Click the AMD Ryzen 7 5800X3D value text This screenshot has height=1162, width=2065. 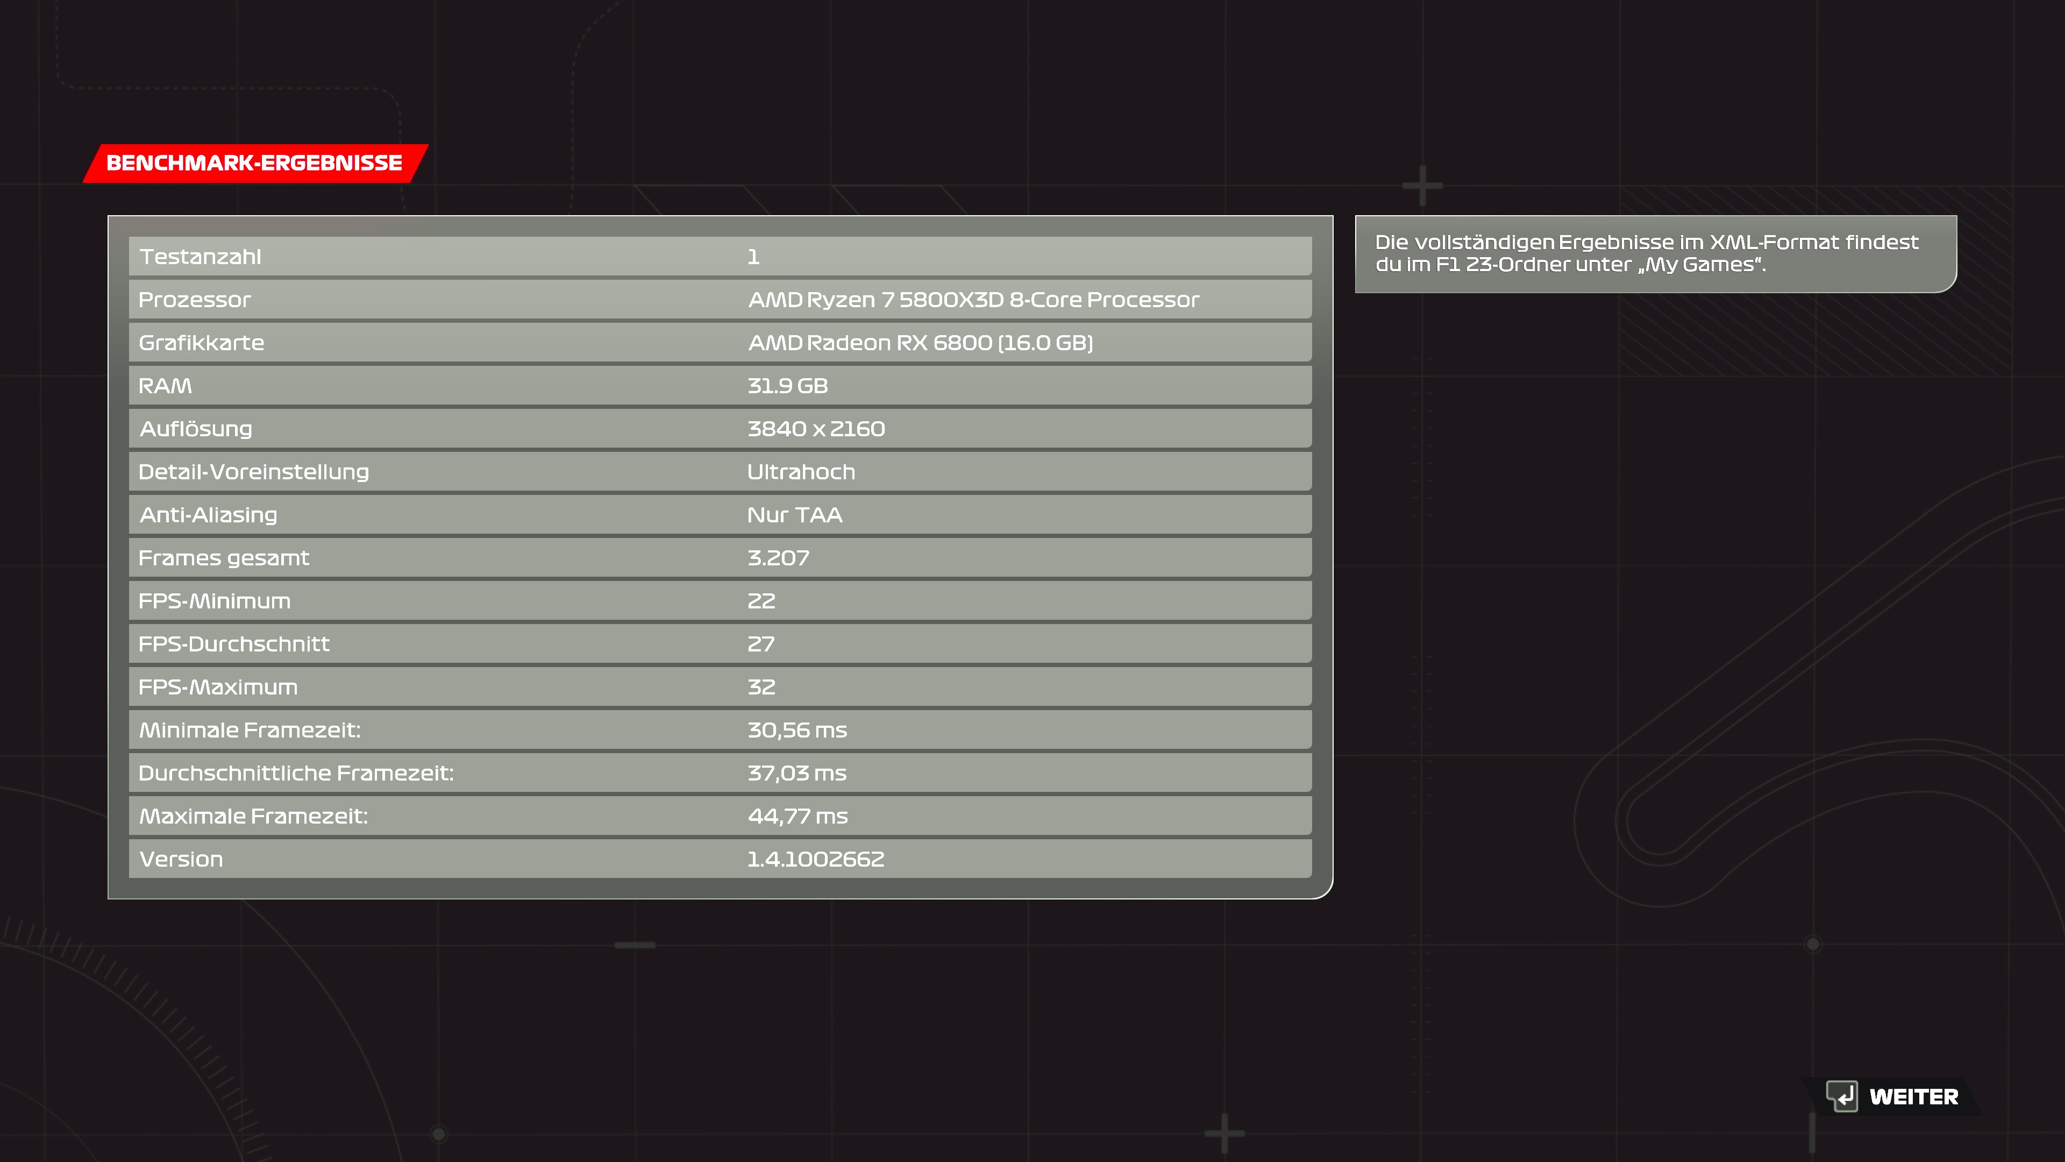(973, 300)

______________________________

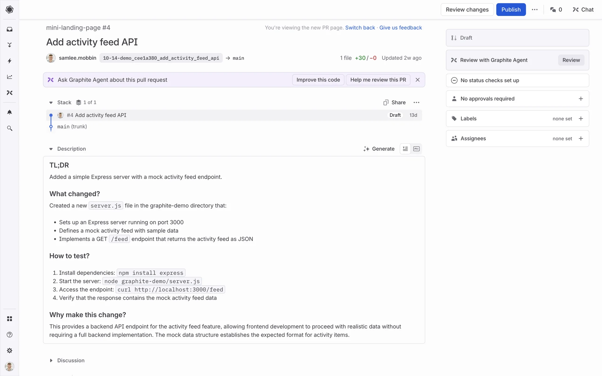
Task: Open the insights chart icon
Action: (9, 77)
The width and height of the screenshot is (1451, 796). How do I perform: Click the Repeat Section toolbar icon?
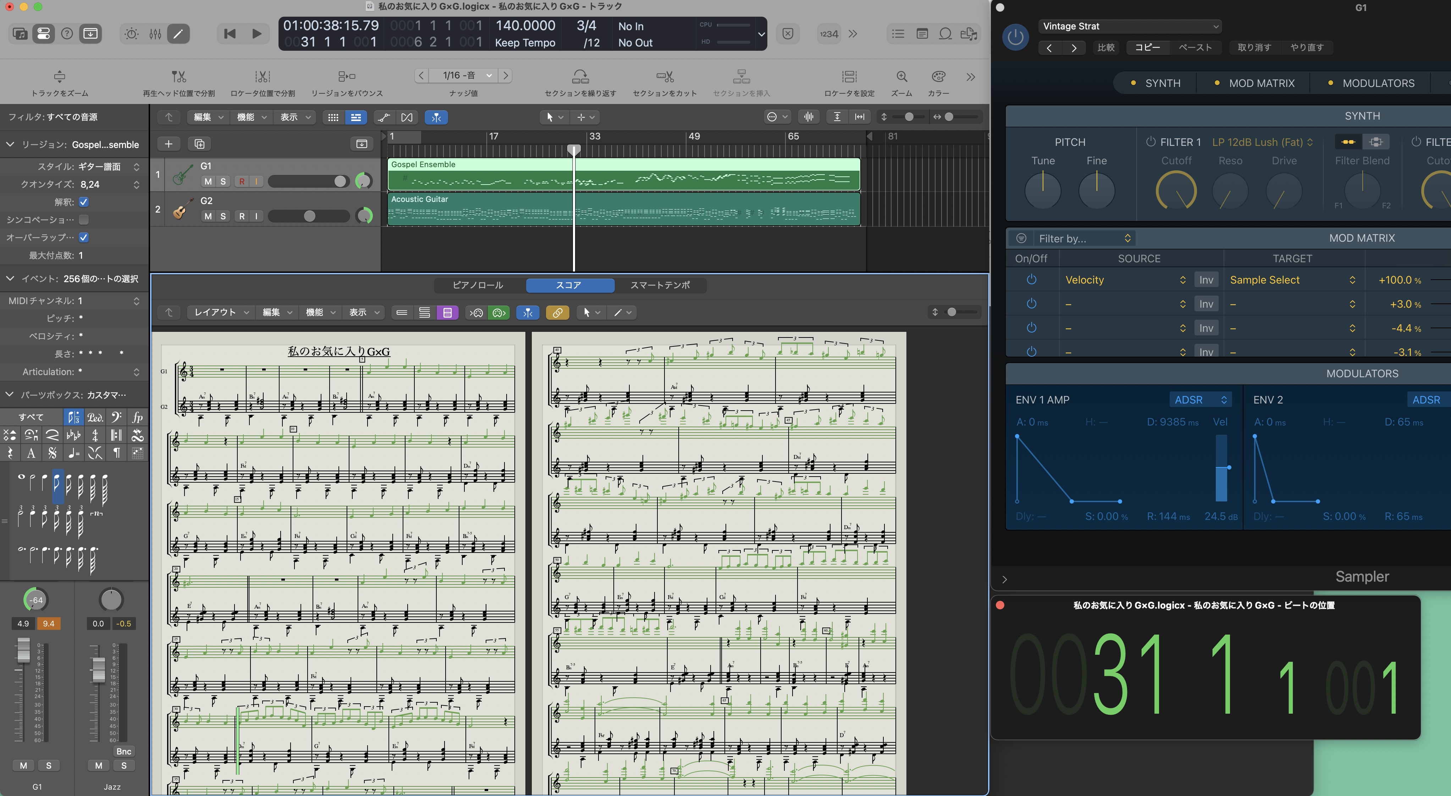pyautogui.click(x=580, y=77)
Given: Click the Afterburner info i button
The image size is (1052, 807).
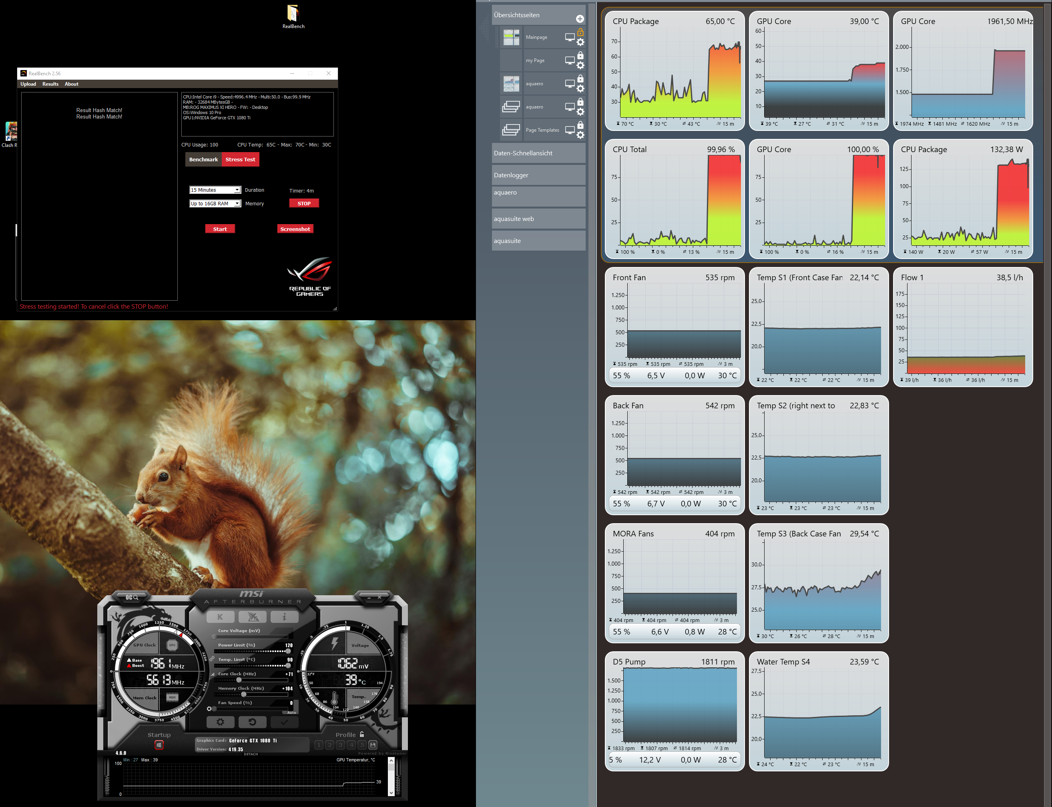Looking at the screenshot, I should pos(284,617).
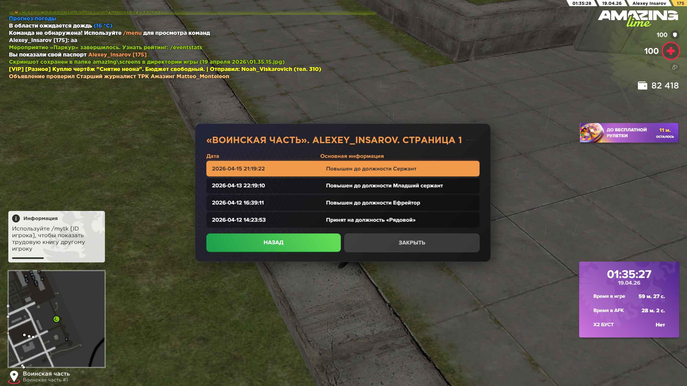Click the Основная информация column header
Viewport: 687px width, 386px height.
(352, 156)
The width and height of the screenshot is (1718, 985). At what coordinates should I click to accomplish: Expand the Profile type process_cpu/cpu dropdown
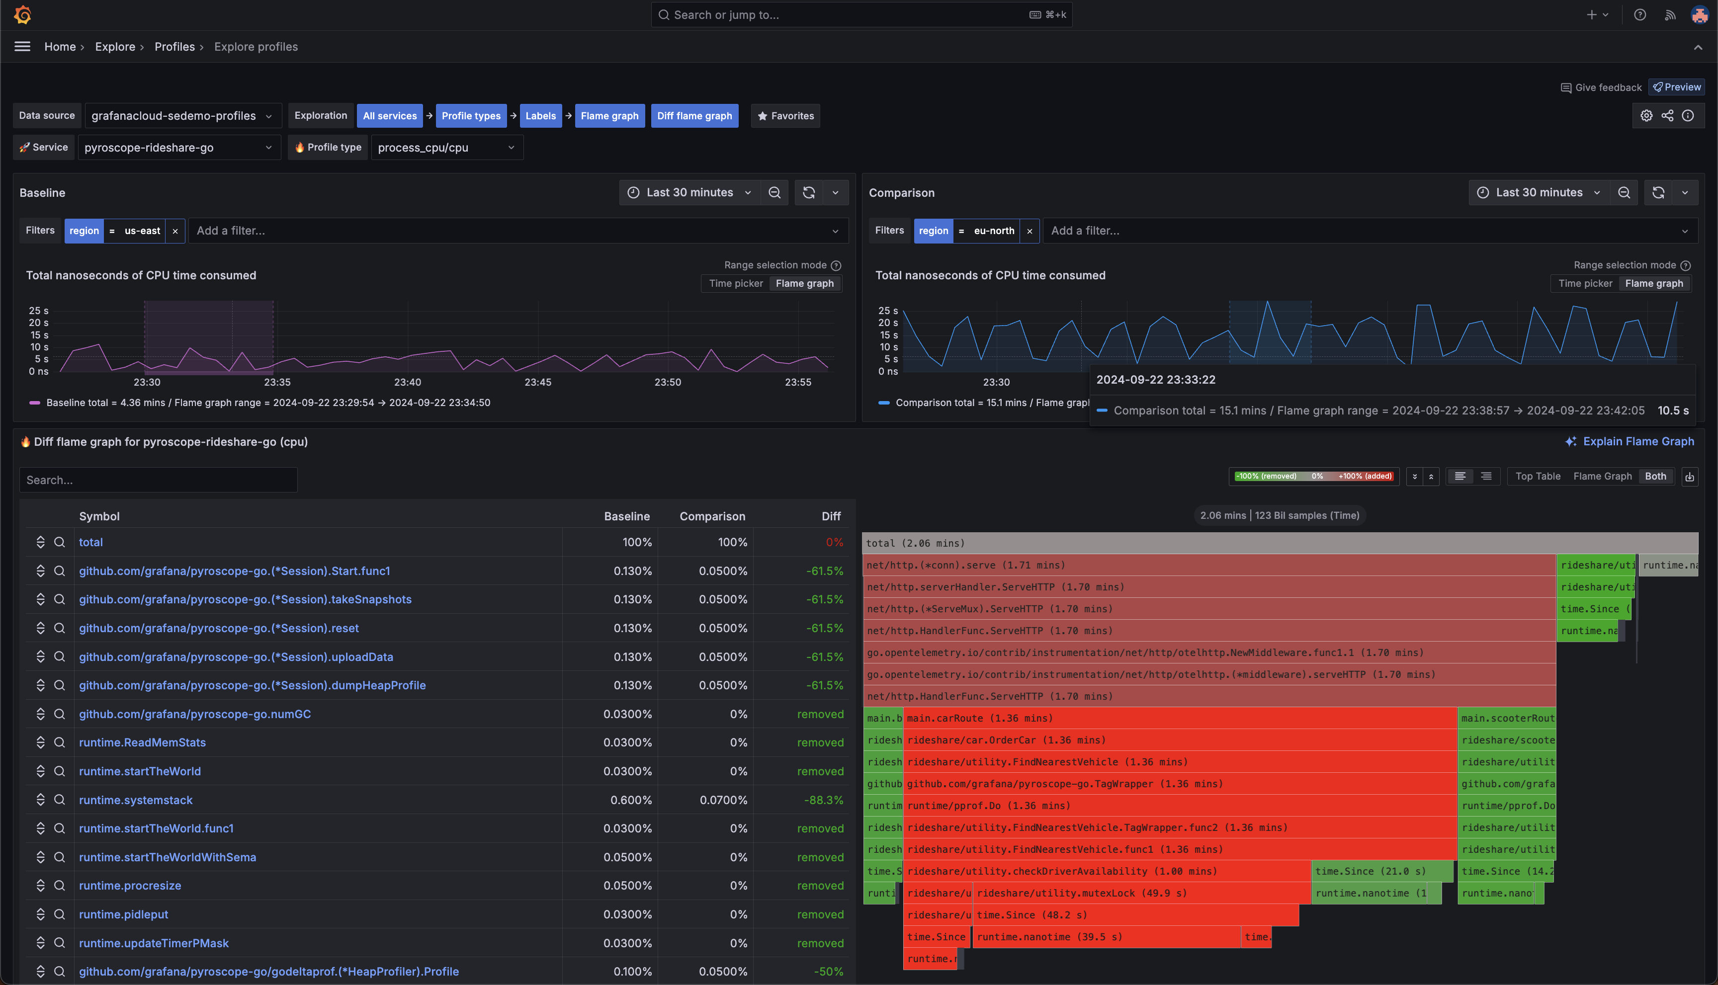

______________________________

Task objective:
Reproduce the entries exactly, from the line with "Given: Click the Afterburner info i button" to the line with "The width and height of the screenshot is (1718, 985).", both lines included, keeping no pictures.

Result for this task:
Given: Click the Afterburner info i button
The image size is (1052, 807).
Looking at the screenshot, I should pos(284,617).
Click the Основная информация column header
Viewport: 687px width, 386px height.
(352, 156)
The width and height of the screenshot is (1718, 985). At what coordinates should I click to accomplish: Expand the Profile type process_cpu/cpu dropdown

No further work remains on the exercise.